▶ **PROMPT**
Change "tagline" to "slogan" in the rows running from the start through the line that contains "tap(468, 56)", and give those lines back with nothing else altered. Leave the pictures out of your answer.

* BEGIN *

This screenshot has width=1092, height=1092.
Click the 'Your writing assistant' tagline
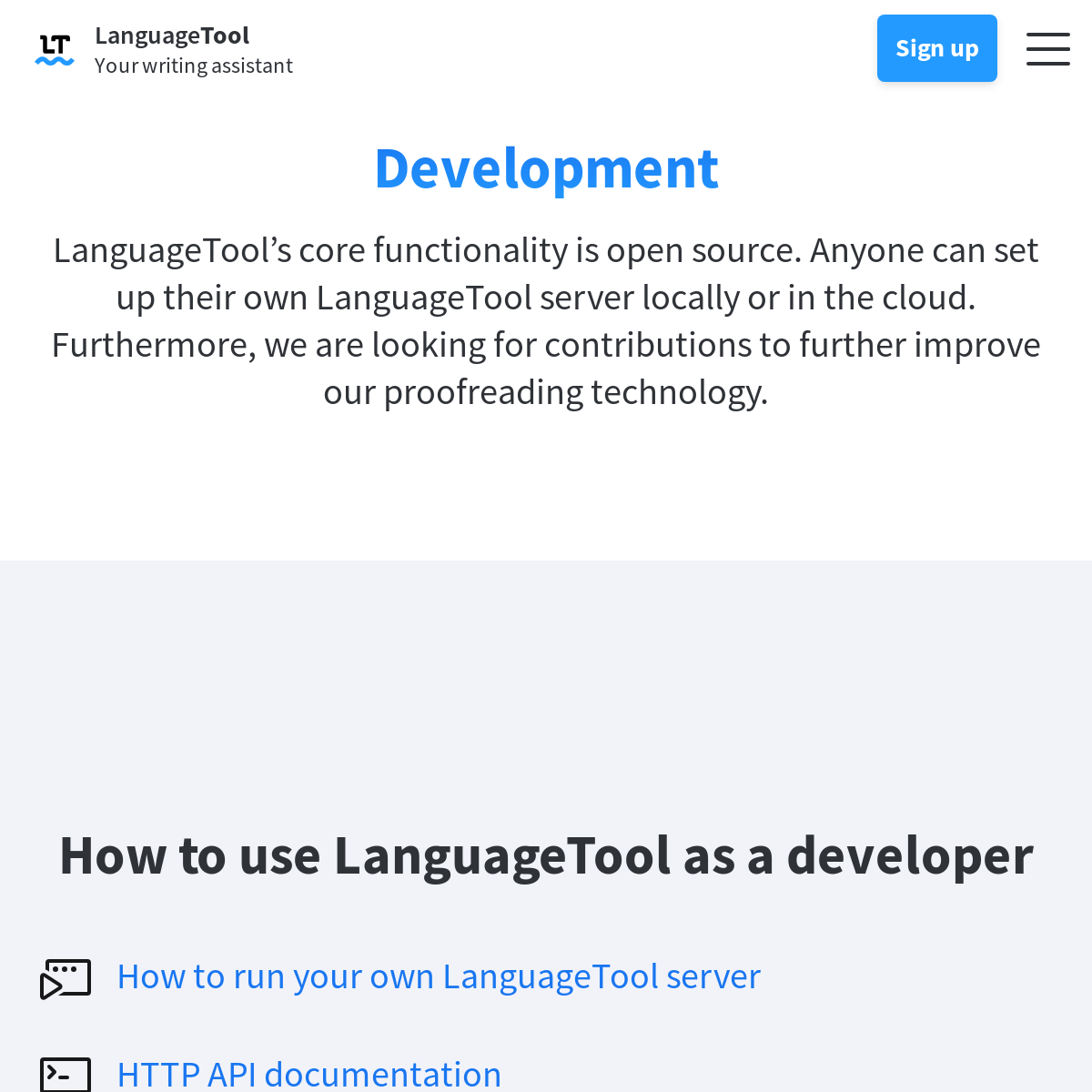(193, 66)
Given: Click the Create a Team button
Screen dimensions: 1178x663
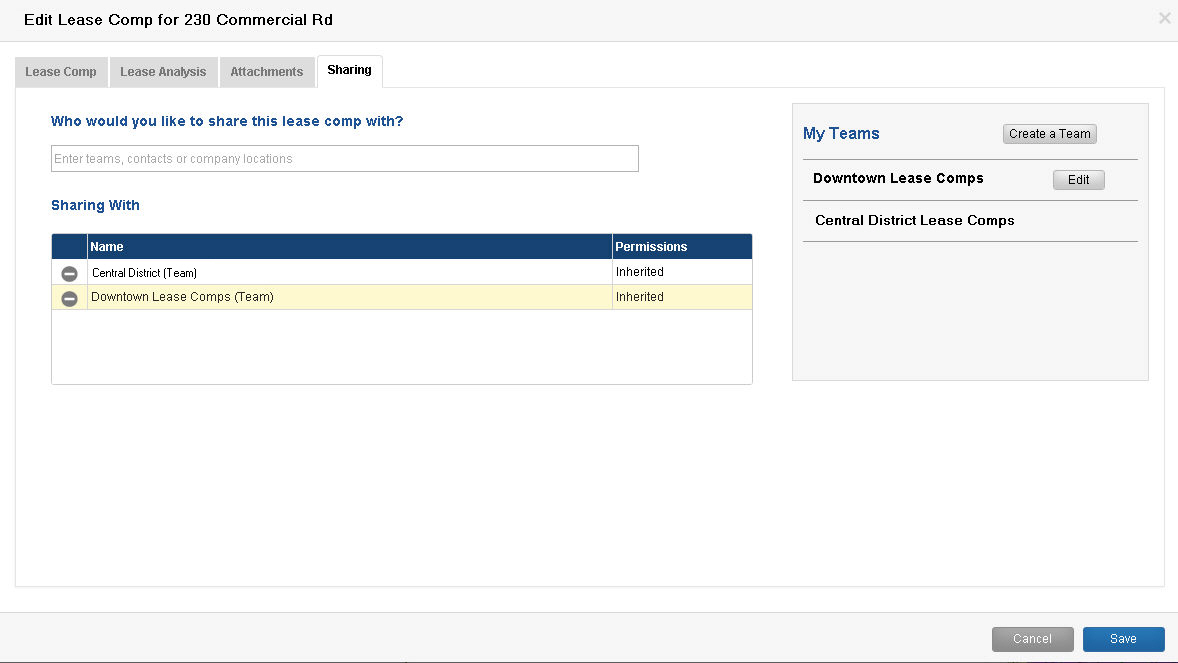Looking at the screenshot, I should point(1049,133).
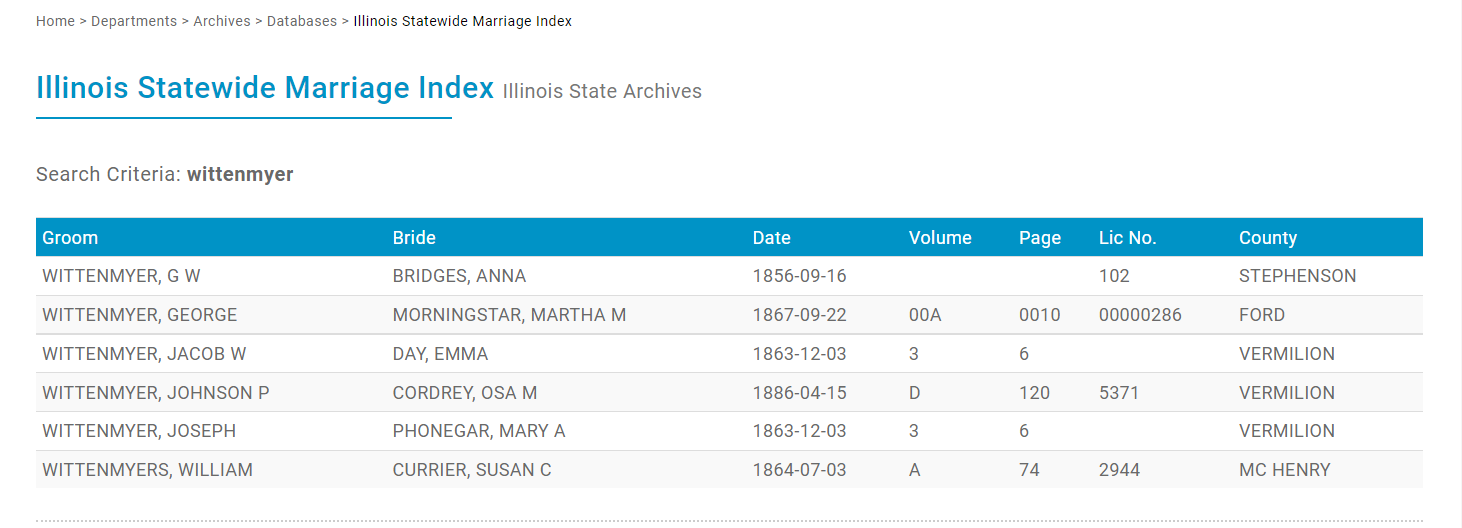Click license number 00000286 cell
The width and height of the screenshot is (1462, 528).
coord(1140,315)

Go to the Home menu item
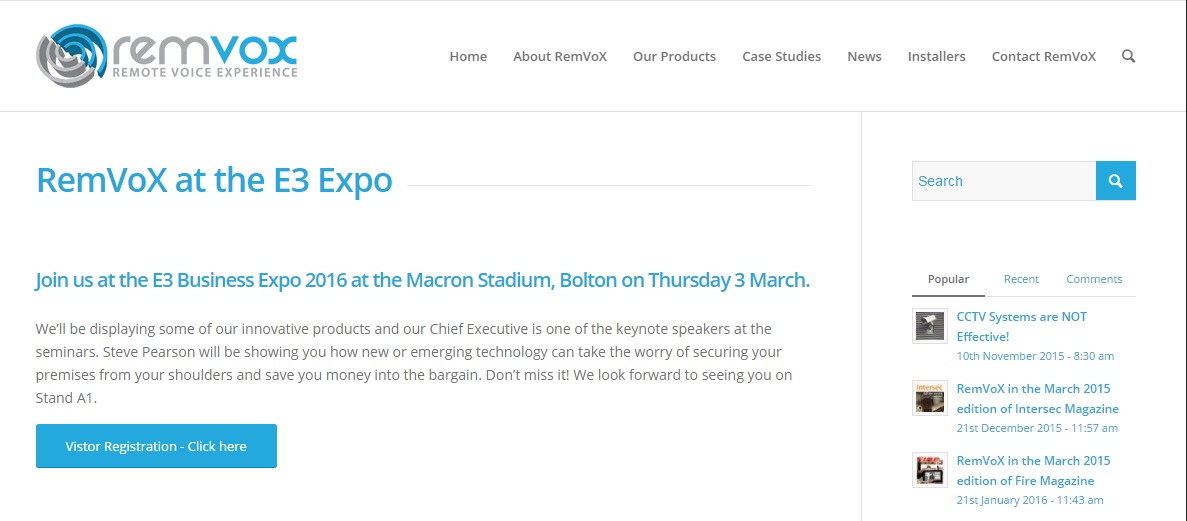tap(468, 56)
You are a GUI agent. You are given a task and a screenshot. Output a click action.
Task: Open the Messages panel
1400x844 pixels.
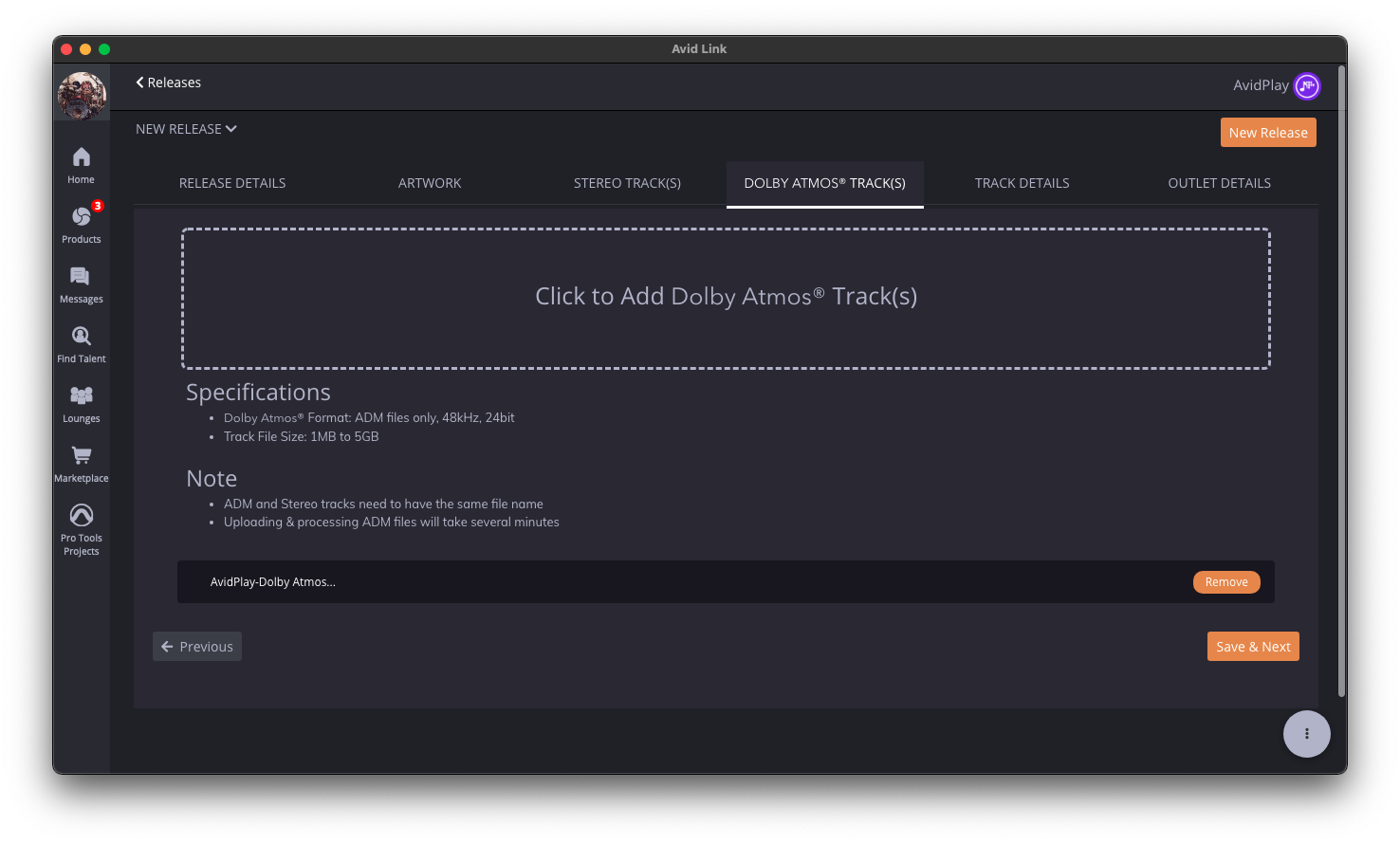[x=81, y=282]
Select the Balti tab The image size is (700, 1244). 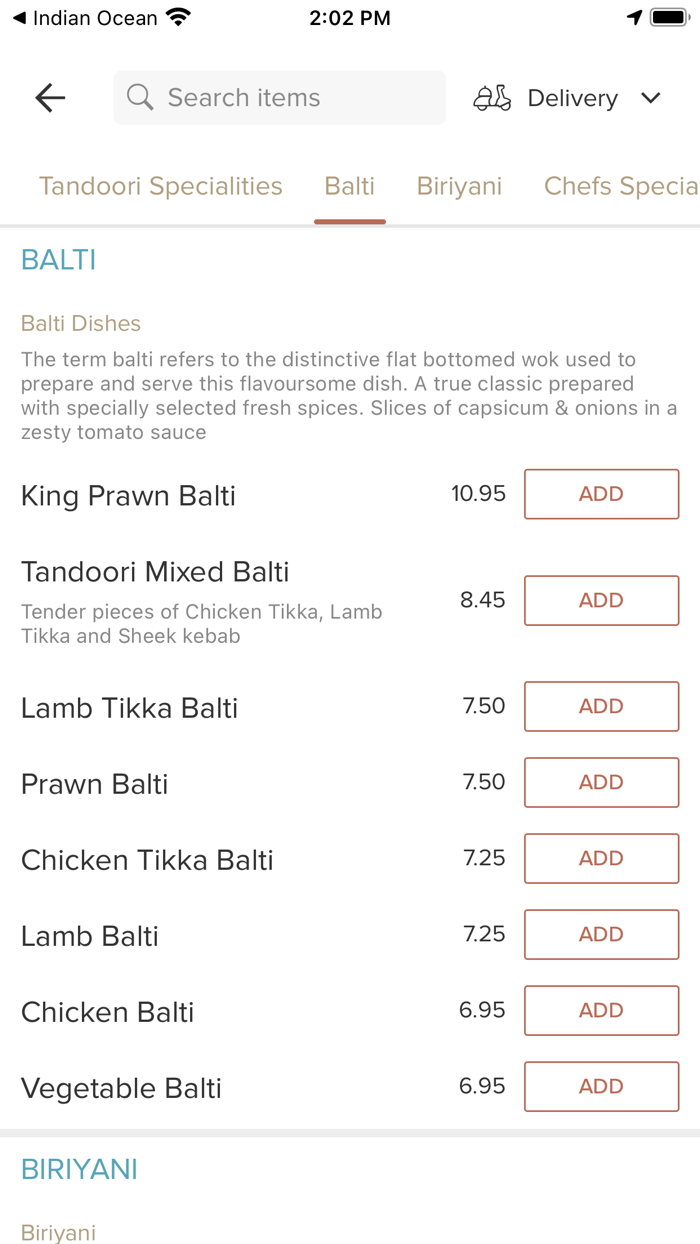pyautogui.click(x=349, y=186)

* END *

▶ **FINAL RESULT**
This screenshot has width=1092, height=1092.
Click the 'Your writing assistant' slogan
(193, 66)
Given: Click the Create a Team button
Screen dimensions: 1178x663
Looking at the screenshot, I should point(1049,133).
Click license number 00000286 cell
The width and height of the screenshot is (1462, 528).
coord(1140,315)

Go to the Home menu item
tap(468, 56)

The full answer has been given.